Im ersten Jahr sollen 20.000 bis 40.000 Smart-Touch-Uhren verkauft werden. Sie sollen im Spätherbst oder Winter auf den Markt kommen - für rund 1.000 Franken das Stück. Swatch hat bereits eine Uhr mit speziellen Funktionen auf den Markt gebracht und verkauft seit kurzem zudem kommunikationsfähige Swatch-Uhren mit Bezahlfunktion, die zu Preisen von etwas über 100 Franken zu haben sind.
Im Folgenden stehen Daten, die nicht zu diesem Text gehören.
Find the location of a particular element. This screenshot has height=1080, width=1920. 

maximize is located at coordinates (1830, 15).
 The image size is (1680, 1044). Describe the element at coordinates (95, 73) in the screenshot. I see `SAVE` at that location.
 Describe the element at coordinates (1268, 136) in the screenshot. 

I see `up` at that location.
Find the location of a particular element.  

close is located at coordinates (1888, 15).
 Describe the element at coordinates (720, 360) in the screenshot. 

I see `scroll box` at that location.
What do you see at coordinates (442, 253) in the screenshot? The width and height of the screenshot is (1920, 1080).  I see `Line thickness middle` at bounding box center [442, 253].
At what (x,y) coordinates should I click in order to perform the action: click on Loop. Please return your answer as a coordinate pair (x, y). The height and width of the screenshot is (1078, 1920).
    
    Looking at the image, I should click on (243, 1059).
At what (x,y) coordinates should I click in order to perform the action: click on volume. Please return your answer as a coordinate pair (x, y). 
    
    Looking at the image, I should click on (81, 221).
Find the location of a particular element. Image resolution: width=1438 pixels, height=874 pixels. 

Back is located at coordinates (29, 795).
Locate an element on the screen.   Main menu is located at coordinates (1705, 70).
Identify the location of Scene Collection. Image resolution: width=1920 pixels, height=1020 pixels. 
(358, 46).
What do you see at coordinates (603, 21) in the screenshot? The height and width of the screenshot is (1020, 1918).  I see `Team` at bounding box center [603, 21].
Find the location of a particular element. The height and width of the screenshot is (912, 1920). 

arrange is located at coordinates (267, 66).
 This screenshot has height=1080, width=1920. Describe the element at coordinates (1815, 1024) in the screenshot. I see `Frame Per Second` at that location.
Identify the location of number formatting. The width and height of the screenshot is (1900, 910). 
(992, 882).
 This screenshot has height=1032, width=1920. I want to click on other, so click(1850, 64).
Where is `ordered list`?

Juwelier kooperiert mit Samsung
Der Schweizer Juwelier De Grisogono, der mit dem südkoreanischen Elektronikkonzern Samsung kooperiert, präsentierte auf der Messe in Basel eine mit Diamanten besetzte Samsung Gear S2
Smartwatch, die auch Frauen für das Segment begeistern soll. Bisher sind nach Futuresource-Angaben nur 34 Prozent der Besitzer von Computer-Uhren Frauen. "Das ist etwas ganz Neues in der Kategorie. Es ist eine richtige Luxusuhr", sagte Fawaz Gruosi, der Gründer von De Grisogono. Die Uhr, deren Anzahl limitiert sein soll, kostet 14.900 Franken.